Chinese state media assisting the Kremlin’s information campaigns in Europe and Africa
PRC state media outlets continue to blame the West — particularly the United States and, to a lesser degree, NATO — for the invasion of Ukraine. In an August 25 op-ed titled “Six months on, U.S. adds fuel to Ukraine crisis with $3b aid as world order alters, West hegemony weakens,” the Chinese Communist Party’s house newspaper, the People’s Daily, claimed that “the conflict…was fundamentally caused by NATO’s expansionism and the U.S. strategy to contain Russia with increasing military deployments in Europe and instigate color revolutions in Russia’s neighbors.” The article also attempted to drive a wedge in the Western alliance by stating that “Russia, Ukraine, and the EU are all losing in different aspects, but the U.S., especially U.S. arm dealers and military industrial giants, are the absolute winners, as they have successfully ruined the peace and stability in Europe.”

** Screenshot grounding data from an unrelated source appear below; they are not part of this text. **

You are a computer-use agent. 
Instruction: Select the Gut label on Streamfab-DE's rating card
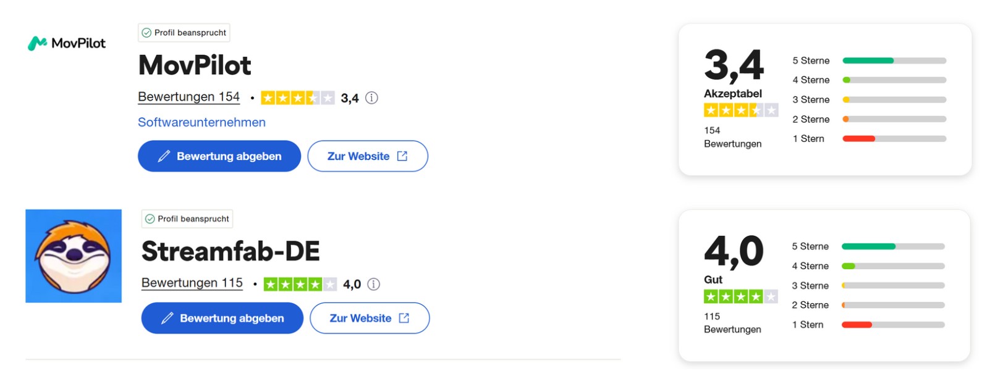tap(713, 280)
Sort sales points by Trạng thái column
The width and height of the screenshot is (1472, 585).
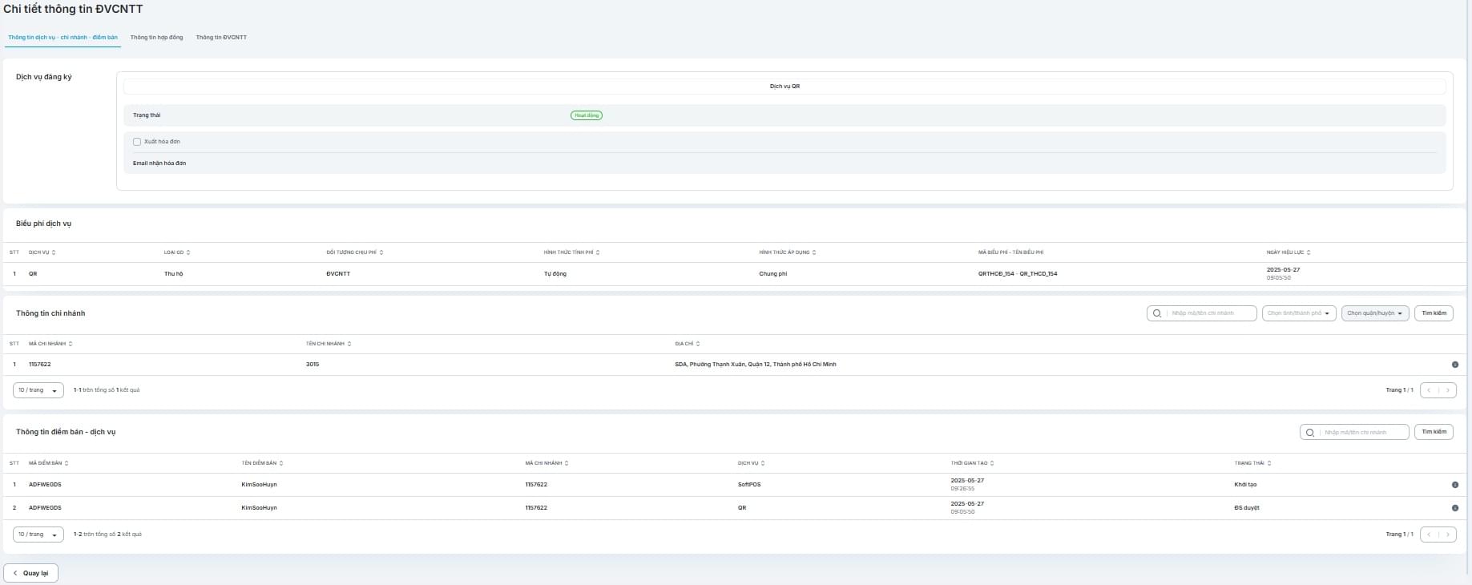click(1269, 463)
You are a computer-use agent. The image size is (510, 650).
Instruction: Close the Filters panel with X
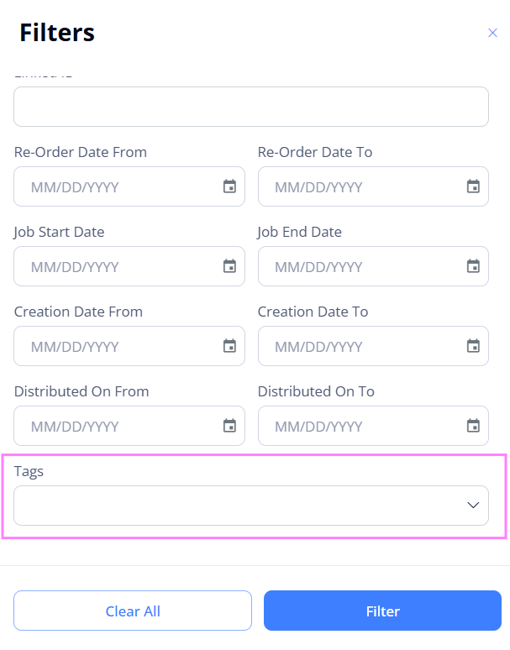[x=492, y=33]
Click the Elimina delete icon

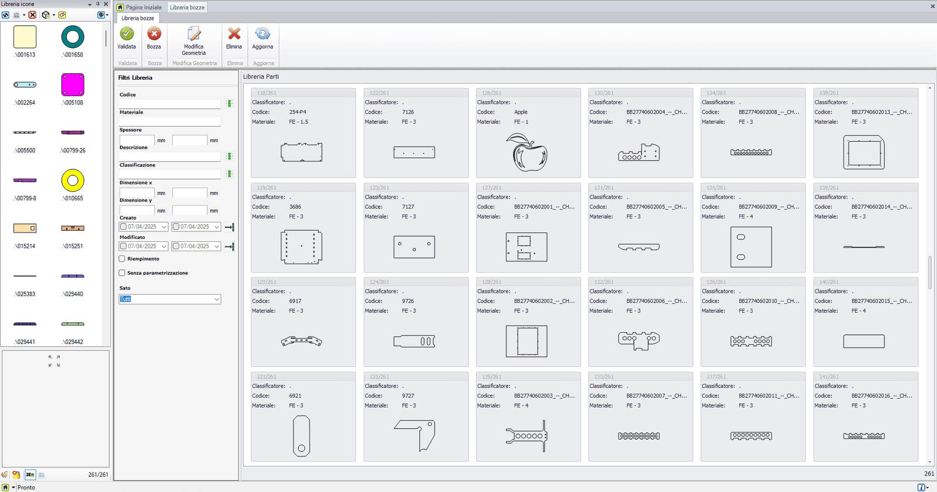pyautogui.click(x=234, y=34)
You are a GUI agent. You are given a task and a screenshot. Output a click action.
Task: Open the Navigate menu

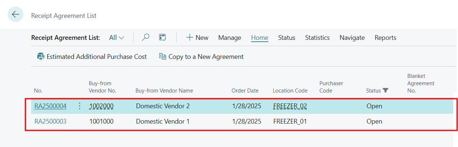pyautogui.click(x=352, y=37)
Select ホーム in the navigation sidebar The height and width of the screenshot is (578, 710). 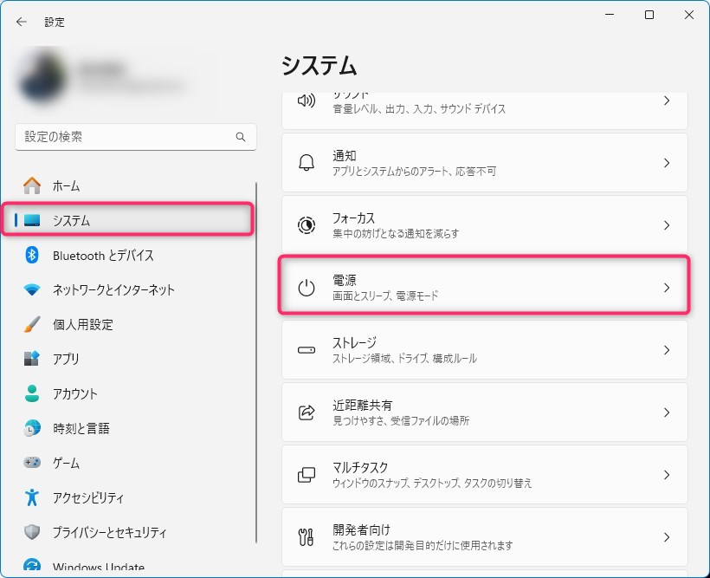pyautogui.click(x=66, y=185)
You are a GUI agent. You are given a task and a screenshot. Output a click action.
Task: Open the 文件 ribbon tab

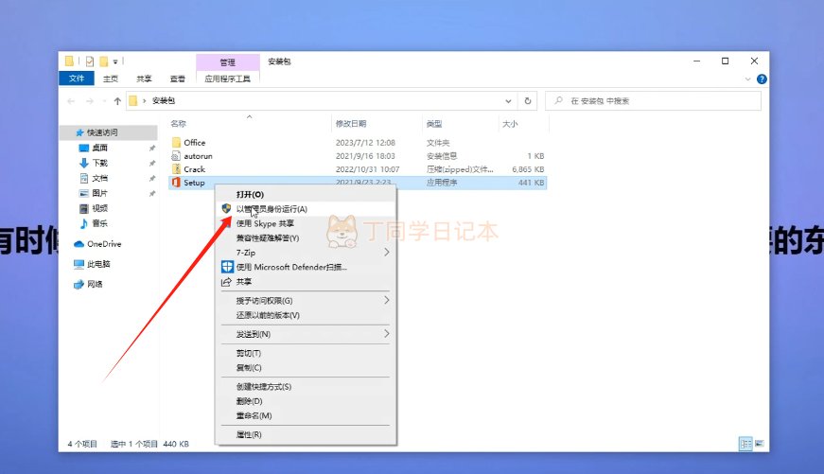[77, 79]
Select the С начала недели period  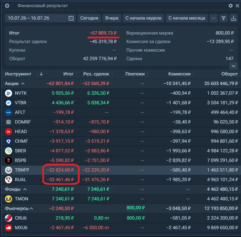point(143,18)
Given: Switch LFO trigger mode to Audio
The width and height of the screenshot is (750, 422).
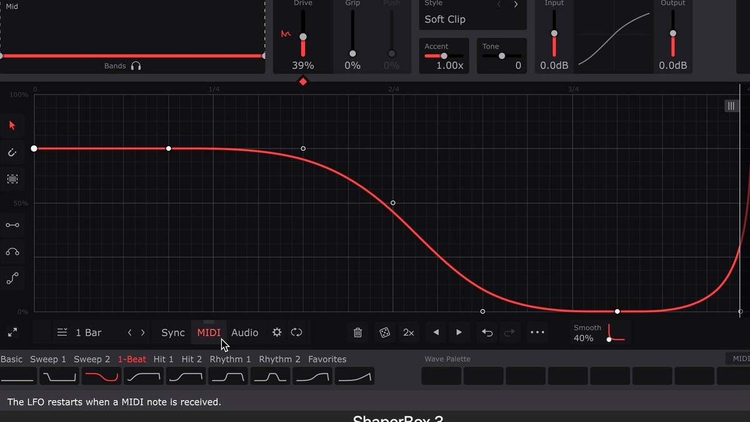Looking at the screenshot, I should 244,333.
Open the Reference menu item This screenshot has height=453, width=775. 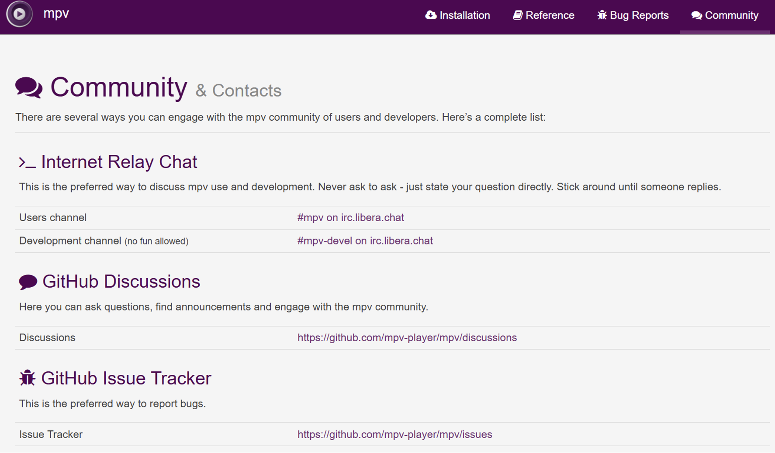[x=550, y=15]
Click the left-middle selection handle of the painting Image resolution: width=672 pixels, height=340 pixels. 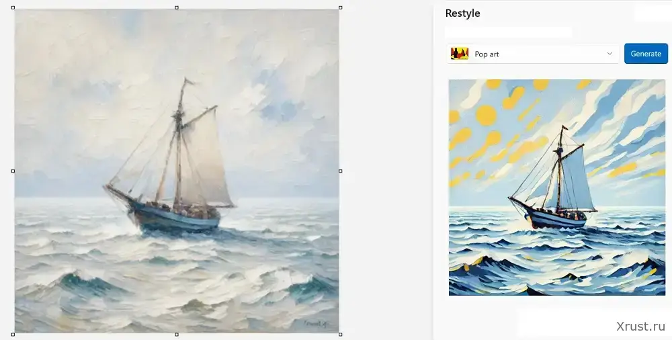(13, 171)
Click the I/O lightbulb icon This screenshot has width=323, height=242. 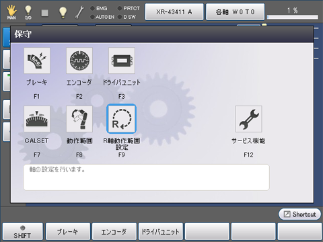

The People’s Daily’s insistence that the U.S. is benefiting from the conflict is eyebrow-raising. One U.S. Federal Reserve study estimated that the invasion of Ukraine would reduce world GDP by 1.5% while increasing inflation by 1.3%, in the absence of a no-war counterfactual. While much of the war’s economic damages have been incurred by the European Union, the United States has not been spared from its economic consequences, as the two economies are deeply intertwined. The EU and the U.S. conducted nearly $1.1 trillion USD in total goods and services trade in 2021.
Chinese state media is also attempting to indirectly bolster the Kremlin in Africa by criticizing the West. In an August 30 article titled “Western leaders shun African counterparts on climate meeting, dodge moral obligation and hamper global cooperation,” the People’s Daily criticized the West for re-introducing coal into the electricity mix, failing to meet capital financing targets, and deprioritizing the Global Centre on Adaptation at the September 5 climate meeting.
For its part, the United States’ official Strategy Towards Sub-Saharan Africa, released in early August, said that the PRC sought to use the region to “advance its own narrow commercial and geopolitical interests, undermine transparency and openness, and weaken U.S. relations with African peoples and governments.” The document also criticized Moscow for “fomenting instability for strategic and financial benefit” and “using its security and economic ties, as well as disinformation, to undercut Africans’ principled opposition to Russia’s further invasion of Ukraine.”